Stored data entries
++++++
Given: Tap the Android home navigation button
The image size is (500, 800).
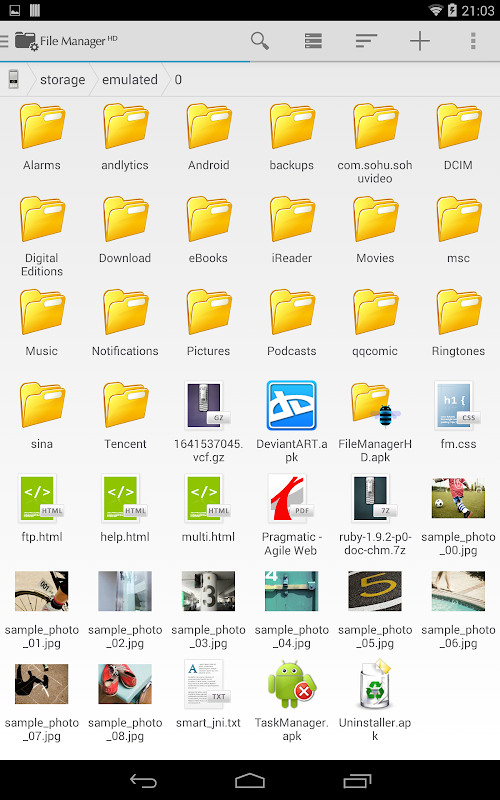Looking at the screenshot, I should 250,781.
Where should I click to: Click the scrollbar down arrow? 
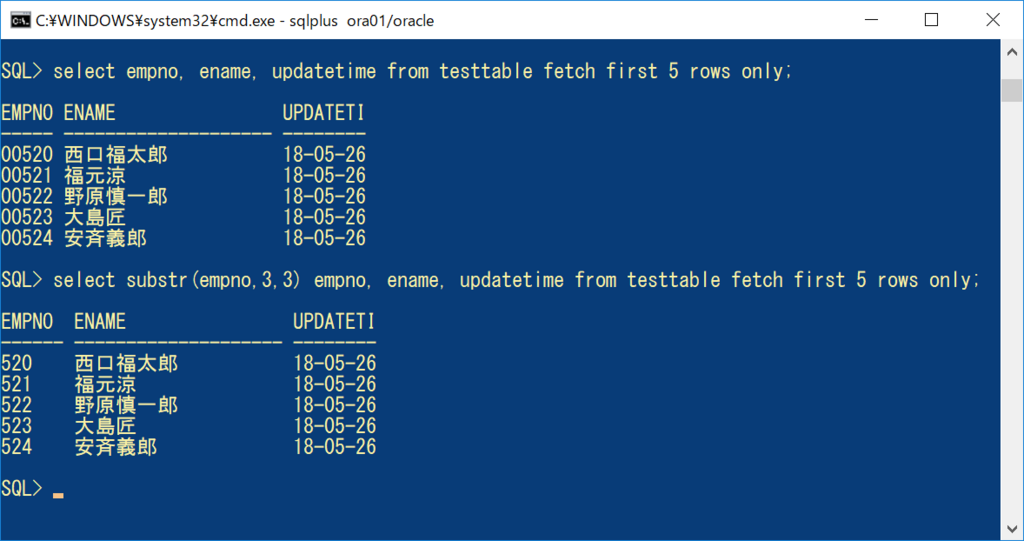pos(1012,529)
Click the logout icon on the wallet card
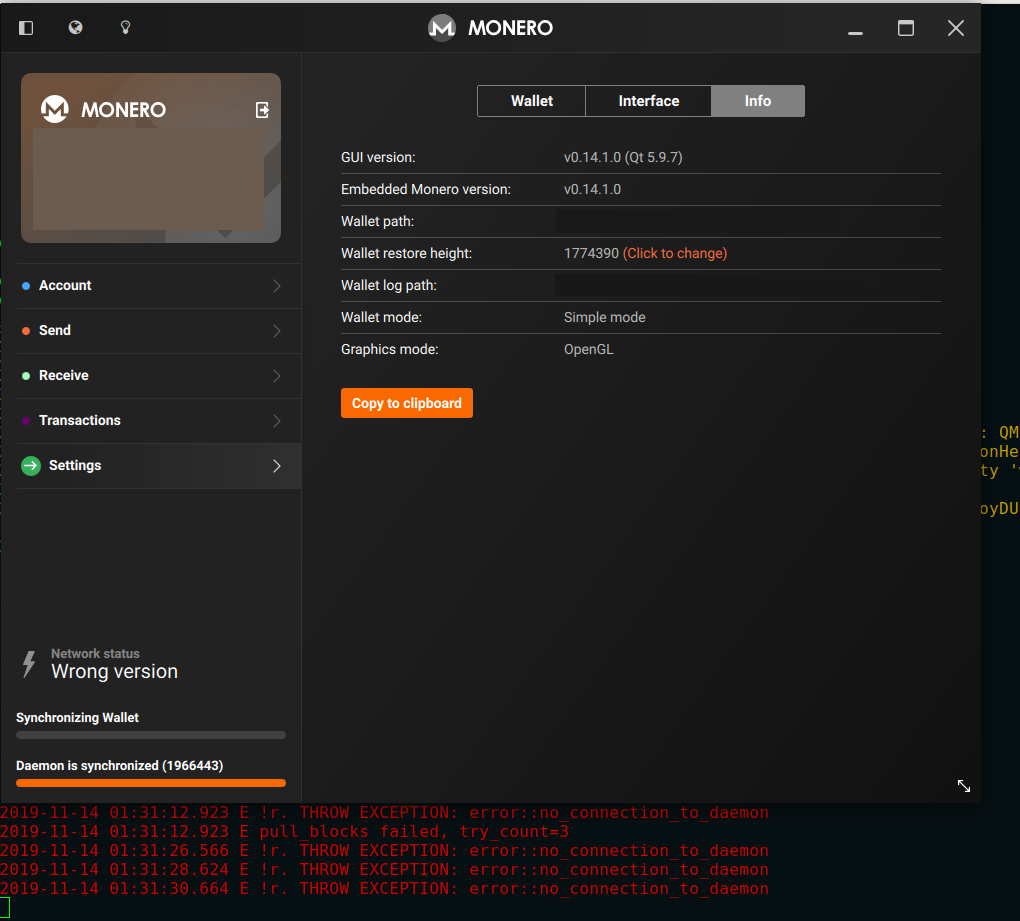Viewport: 1020px width, 921px height. [x=262, y=110]
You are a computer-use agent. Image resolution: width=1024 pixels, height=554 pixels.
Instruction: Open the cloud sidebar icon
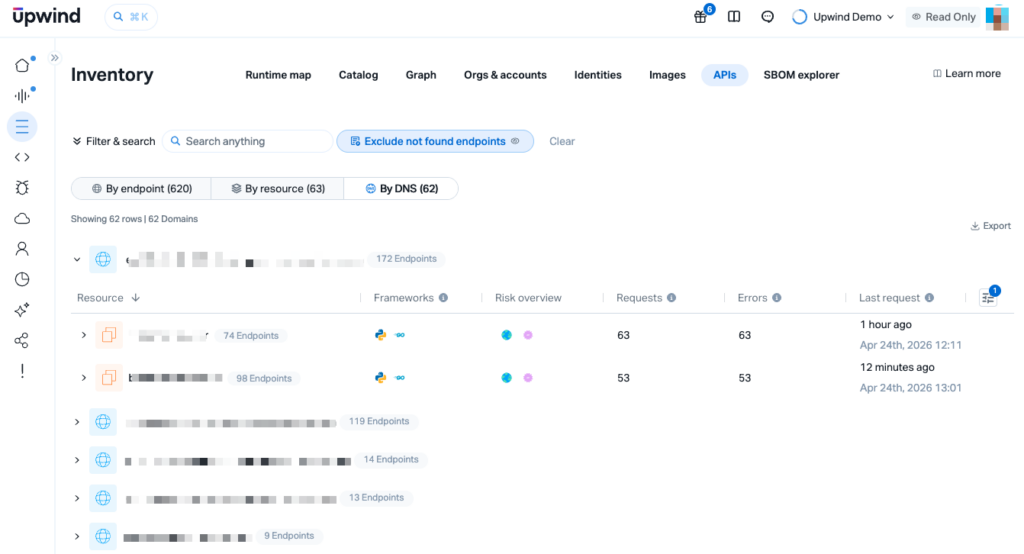(22, 218)
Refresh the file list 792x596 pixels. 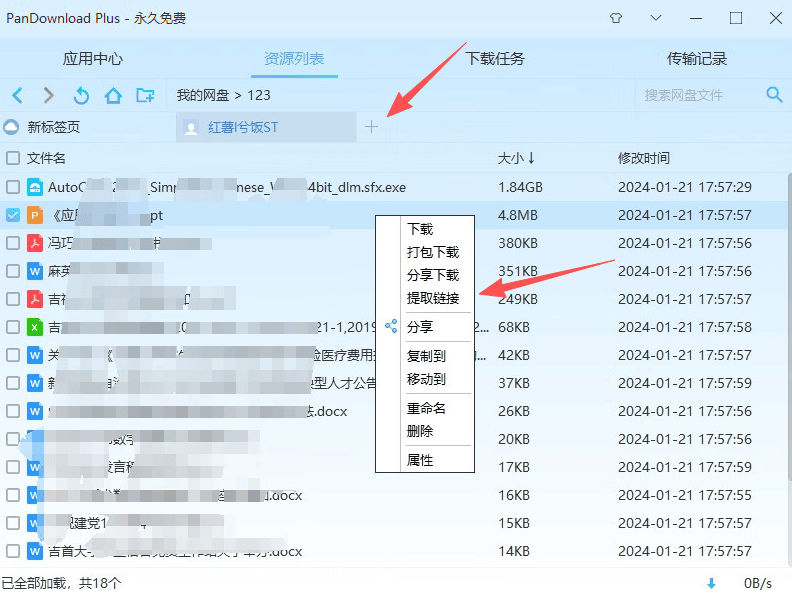tap(81, 95)
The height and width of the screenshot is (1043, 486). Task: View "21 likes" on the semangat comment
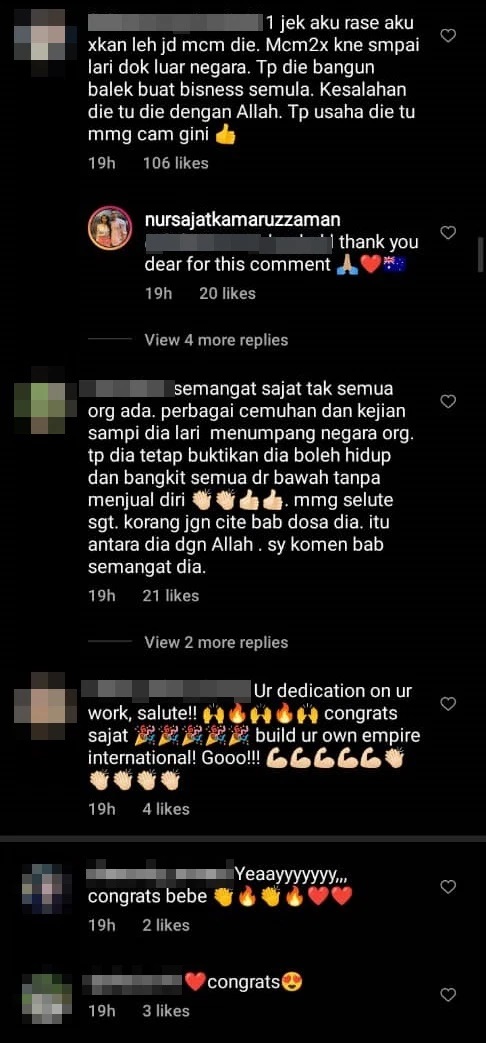tap(171, 596)
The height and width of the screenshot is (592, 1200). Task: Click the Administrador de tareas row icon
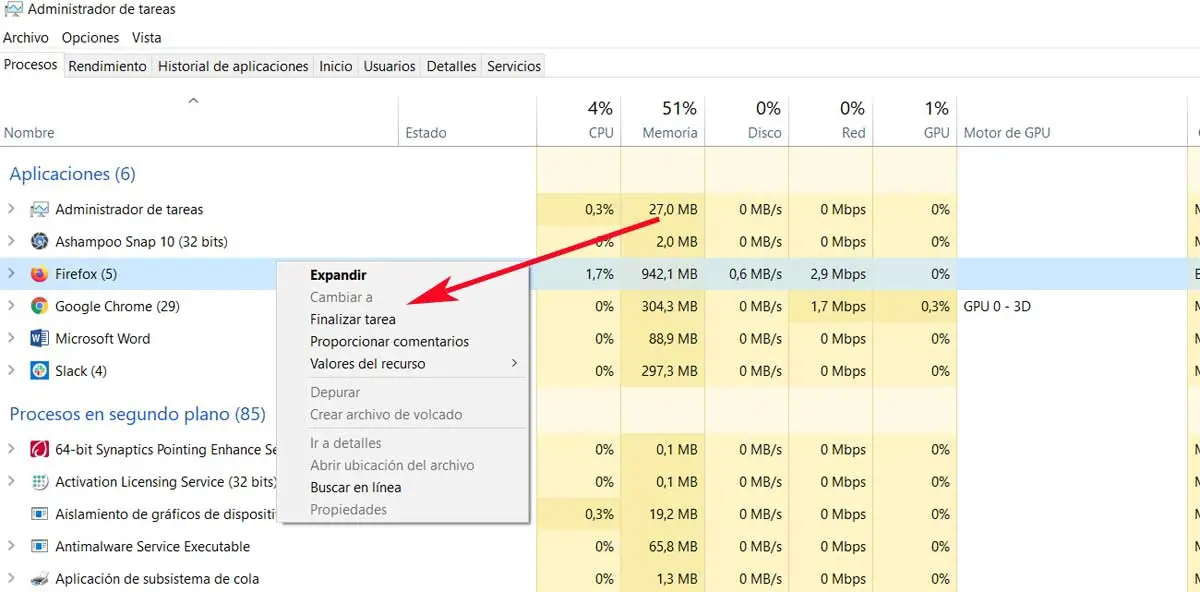(40, 209)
++++++
INSTRUCTIONS FOR THE TASK: Could you copy exactly, and with no pictures, the lines above from the one containing "The height and width of the screenshot is (1043, 486)." through the last line, both included?

SOLUTION FOR THIS EXERCISE:
The height and width of the screenshot is (1043, 486). Task: View "21 likes" on the semangat comment
tap(171, 596)
The height and width of the screenshot is (592, 1200). Task: Click the Administrador de tareas row icon
(40, 209)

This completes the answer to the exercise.